Some of us have SQL injection in hand. See

http://httpd.apache.org/docs/2.3/mod/mod_dbd.html#security

Possibly, very dependent if the nihaorr1.com is the site that delivers the payload, and why have people not learnt how to program and sanitize code for SQL yet, this has been a major security issue for years....

As for SQL injection in IIS... this is more of a php/asp/jsp issue (and code obviously), however a fix could be put in place at a code level, interrupter or daemon level to avoid mishaps like this.

Actually in PHP it's more like

strip_tags(mysql_real_escape_string($strInput, $dbConn))

Of course in reality you'll do something a little more sophisticated than that and bolt it into your database query object, make the methods of that object protected and only call them through pre-defined extensions ensuring that users cannot directly interface with your database layer at all.

In this case Mr O'Connor should have no problems - so long as you remember to stripslashes on any data you're retrieving from the database.

>> strip_tags(mysql_real_escape_string($strInput, $dbConn))

I would have thought that depends on what you want to do with the data your are storing. Perhaps you want it to contain HTML/PHP tags, or a subset. Strip_tags might sometimes be more useful before you output the data. There are many web apps which use a database to store HTML data.

>> Of course in reality you'll do something a little more sophisticated than that and

>> bolt it into your database query object, make the methods of that object

>> protected and only call them through pre-defined extensions ensuring that

>> users cannot directly interface with your database layer at all.

I don't understand who your users are; that they are not allowed access to your database layer, but have access to your objects. Are your users developers?
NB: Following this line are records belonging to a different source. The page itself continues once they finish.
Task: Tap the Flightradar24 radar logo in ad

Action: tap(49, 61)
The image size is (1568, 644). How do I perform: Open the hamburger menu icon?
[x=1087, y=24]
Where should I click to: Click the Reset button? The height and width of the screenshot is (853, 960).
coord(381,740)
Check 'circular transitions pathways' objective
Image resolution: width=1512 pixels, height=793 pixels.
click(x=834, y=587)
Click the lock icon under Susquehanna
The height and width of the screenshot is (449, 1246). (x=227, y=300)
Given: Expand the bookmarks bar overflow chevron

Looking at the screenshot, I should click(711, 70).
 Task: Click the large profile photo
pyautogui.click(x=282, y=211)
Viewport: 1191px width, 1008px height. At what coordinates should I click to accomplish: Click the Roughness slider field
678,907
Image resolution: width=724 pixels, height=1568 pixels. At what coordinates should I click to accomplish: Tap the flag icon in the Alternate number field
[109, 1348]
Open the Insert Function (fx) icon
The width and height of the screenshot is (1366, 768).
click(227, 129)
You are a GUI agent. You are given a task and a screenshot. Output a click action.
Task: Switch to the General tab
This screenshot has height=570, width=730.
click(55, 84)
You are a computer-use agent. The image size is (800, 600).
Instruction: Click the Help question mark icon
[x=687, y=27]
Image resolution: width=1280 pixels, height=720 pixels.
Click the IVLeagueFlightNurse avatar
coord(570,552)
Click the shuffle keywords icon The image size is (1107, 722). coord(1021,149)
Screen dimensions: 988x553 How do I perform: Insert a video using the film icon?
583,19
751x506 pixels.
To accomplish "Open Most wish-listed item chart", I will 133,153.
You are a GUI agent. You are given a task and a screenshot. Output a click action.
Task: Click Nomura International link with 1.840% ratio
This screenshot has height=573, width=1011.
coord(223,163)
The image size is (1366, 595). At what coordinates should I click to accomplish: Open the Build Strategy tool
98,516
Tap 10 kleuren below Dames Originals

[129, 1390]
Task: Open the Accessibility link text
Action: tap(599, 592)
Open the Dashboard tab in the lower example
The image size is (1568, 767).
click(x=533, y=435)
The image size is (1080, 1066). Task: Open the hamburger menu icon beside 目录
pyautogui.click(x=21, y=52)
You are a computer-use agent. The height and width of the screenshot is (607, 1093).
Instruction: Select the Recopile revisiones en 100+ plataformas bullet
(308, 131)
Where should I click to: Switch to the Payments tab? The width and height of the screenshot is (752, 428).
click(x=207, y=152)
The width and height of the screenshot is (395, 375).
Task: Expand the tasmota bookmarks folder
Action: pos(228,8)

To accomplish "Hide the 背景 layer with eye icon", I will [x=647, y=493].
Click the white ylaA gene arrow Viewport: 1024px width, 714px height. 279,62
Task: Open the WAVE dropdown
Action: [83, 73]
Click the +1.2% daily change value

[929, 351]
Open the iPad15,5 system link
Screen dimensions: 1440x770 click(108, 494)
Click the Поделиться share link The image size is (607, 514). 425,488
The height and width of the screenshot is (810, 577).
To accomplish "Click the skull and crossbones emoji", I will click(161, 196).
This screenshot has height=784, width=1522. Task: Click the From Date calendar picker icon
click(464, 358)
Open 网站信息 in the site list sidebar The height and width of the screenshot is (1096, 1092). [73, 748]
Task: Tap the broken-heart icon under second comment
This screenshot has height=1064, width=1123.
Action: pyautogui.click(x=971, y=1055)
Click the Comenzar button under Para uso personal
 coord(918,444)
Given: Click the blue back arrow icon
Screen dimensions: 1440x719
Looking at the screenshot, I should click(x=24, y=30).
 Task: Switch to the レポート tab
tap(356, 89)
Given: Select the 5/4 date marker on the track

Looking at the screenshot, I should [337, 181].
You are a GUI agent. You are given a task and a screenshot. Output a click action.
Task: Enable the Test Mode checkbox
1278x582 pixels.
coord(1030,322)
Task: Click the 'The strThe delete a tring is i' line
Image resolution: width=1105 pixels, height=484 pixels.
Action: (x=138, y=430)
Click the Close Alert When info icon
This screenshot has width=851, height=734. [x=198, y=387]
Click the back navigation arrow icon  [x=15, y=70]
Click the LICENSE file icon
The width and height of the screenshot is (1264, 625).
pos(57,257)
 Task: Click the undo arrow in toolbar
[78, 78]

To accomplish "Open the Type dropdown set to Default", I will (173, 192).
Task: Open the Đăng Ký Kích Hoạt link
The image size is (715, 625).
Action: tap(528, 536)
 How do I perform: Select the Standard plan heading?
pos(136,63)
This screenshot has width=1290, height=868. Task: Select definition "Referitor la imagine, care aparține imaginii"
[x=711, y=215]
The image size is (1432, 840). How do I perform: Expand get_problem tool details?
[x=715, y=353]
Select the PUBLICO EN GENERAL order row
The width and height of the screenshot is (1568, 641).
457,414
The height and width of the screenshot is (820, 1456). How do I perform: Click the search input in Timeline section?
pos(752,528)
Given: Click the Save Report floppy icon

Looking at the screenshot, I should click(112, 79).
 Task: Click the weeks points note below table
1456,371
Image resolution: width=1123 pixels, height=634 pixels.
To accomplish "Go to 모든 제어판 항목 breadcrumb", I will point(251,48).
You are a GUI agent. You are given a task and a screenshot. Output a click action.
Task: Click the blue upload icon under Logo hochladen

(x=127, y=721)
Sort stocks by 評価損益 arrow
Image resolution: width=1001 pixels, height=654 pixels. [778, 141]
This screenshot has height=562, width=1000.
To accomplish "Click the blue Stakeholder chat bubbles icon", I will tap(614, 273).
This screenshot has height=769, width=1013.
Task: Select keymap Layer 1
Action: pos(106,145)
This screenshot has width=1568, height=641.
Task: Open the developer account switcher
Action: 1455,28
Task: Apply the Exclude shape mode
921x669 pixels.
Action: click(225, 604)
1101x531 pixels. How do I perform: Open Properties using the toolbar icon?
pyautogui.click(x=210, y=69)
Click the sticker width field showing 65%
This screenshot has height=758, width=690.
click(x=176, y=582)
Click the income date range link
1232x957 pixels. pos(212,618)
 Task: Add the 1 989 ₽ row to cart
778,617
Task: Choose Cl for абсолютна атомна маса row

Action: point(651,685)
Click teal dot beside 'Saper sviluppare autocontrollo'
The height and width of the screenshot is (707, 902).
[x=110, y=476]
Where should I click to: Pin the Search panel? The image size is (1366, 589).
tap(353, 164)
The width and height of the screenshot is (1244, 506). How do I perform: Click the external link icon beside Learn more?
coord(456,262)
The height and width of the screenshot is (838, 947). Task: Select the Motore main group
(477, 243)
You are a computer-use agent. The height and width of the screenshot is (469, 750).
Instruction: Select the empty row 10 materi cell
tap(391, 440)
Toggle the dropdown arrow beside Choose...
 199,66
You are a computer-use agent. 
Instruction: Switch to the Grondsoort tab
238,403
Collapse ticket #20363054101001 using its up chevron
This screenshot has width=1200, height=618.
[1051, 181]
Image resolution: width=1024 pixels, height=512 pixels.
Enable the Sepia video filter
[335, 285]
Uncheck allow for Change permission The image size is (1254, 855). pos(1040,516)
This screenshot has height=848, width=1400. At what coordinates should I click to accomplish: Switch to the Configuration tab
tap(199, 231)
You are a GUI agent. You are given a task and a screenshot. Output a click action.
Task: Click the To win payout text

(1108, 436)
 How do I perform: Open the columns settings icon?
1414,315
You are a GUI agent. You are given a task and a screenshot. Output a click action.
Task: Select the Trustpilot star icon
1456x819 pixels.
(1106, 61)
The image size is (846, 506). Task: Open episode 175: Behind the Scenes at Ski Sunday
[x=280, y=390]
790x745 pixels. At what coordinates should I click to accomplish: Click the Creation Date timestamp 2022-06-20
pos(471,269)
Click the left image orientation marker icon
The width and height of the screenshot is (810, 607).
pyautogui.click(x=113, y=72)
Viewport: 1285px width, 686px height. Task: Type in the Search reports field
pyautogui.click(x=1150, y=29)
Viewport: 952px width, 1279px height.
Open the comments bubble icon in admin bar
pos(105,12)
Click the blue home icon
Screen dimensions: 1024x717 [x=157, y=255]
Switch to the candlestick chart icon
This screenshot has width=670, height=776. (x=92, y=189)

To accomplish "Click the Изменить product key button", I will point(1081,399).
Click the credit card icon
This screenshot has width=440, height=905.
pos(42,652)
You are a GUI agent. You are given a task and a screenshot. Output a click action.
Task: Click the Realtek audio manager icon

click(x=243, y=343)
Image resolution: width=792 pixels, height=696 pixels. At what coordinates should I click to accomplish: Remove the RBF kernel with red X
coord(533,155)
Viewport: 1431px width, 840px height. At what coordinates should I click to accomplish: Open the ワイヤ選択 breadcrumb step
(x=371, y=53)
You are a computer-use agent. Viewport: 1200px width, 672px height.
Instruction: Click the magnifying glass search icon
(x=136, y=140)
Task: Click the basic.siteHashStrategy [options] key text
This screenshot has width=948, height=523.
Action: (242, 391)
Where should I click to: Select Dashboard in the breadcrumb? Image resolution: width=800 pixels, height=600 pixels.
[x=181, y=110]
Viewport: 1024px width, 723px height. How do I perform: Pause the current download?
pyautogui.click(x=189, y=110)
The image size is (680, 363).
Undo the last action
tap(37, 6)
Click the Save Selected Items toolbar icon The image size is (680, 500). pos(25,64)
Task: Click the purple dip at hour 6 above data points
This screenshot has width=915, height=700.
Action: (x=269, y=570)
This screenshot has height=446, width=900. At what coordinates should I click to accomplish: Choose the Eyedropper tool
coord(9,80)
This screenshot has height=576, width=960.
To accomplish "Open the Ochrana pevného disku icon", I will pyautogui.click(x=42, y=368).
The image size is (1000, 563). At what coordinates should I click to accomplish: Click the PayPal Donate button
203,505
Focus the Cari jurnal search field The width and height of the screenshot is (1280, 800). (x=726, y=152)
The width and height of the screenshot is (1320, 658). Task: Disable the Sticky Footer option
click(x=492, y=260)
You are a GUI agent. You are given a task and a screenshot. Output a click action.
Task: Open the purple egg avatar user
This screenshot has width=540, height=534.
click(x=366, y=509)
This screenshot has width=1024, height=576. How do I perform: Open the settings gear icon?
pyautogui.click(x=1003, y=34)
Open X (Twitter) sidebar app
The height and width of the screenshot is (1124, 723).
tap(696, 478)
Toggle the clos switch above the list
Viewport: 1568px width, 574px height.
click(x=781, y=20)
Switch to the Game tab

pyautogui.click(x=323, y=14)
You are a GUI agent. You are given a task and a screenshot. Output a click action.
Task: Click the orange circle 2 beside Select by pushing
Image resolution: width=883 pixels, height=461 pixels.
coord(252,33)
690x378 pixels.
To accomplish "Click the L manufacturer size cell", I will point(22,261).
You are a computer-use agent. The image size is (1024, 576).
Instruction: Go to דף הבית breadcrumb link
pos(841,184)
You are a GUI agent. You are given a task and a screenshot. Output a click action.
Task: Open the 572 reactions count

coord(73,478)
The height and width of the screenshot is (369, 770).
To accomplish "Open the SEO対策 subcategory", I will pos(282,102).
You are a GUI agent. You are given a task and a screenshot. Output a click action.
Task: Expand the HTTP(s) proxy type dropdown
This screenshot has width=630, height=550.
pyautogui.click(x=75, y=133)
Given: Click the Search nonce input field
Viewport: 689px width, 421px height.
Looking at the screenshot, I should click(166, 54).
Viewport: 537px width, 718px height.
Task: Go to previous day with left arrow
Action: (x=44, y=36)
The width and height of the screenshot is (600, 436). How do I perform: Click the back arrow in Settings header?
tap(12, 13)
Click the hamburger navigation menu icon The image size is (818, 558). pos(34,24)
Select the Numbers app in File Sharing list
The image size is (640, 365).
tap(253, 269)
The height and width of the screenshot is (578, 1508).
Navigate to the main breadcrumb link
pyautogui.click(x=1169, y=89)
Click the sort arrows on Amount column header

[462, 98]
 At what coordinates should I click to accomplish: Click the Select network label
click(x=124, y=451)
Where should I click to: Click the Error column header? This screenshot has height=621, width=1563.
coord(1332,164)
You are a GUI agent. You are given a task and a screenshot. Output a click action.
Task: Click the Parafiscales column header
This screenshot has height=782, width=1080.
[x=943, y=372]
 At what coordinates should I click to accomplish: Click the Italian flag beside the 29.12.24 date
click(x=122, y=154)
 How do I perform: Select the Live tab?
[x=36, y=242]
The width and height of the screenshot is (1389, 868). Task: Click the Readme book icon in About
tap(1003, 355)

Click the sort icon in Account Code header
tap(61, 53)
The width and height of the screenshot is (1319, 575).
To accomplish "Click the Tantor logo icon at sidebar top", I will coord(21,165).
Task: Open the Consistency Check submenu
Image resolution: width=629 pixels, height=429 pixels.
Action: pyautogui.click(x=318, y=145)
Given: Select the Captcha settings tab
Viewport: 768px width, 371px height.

I don't understand.

And another problem, Steve:

The MySQL syntax is

INSERT [INTO]

i.e. your code will miss any INSERT queries that don't use the INTO part.

This is voodoo programming, and it will get you in the end.

@Dennis

I knew it, you're all still racist against the Paddies, aren't you?

get desktop linux - stop worrying about this nonsense!

PHP has this already, it's called Magic Quotes. The idea is that quote-ish characters submitted through forms get a backslash already prepended to them and are thus safe to pass to other applications such as MySQL.

It's enabled by default in some PHP versions, disabled by default in other versions, and the proper way of finding out whether it's on or off varies from version to version. To complicate matters further, some Linux distributors helpfully change the defaults as compared to the "official" Source Code distributed by the PHP project. There's an *im*proper way of finding out whether magic quotes is turned off or on, but that is still vulnerable to a more determined hacker and so shouldn't be used.

Oh, and just to make things even more fun, every hosting company sets their system up differently .....

U missed one.

Enter name: [Sucker";drop database;"]

"I knew it, you're all still racist against the Paddies, aren't you?"

And I'm also prejudiced against the people of Kent who travel to the station Bat & Ball. And the residents of Robin Hood’s Bay in Yorkshire. And Davidson’s Mains area of Edinburgh. And Adam’s Green, Dorset.

Mine's the one with the gazetteer in the pocket.

s/([^\w\s])/'&#'.ord($1).';'/eg;

Surely these sites could be owned when Bobby Tables registers, as his full name is:

Robert'); DROP TABLE Students; --

I'd give the xkcd link, but I'm too lazy to do it now.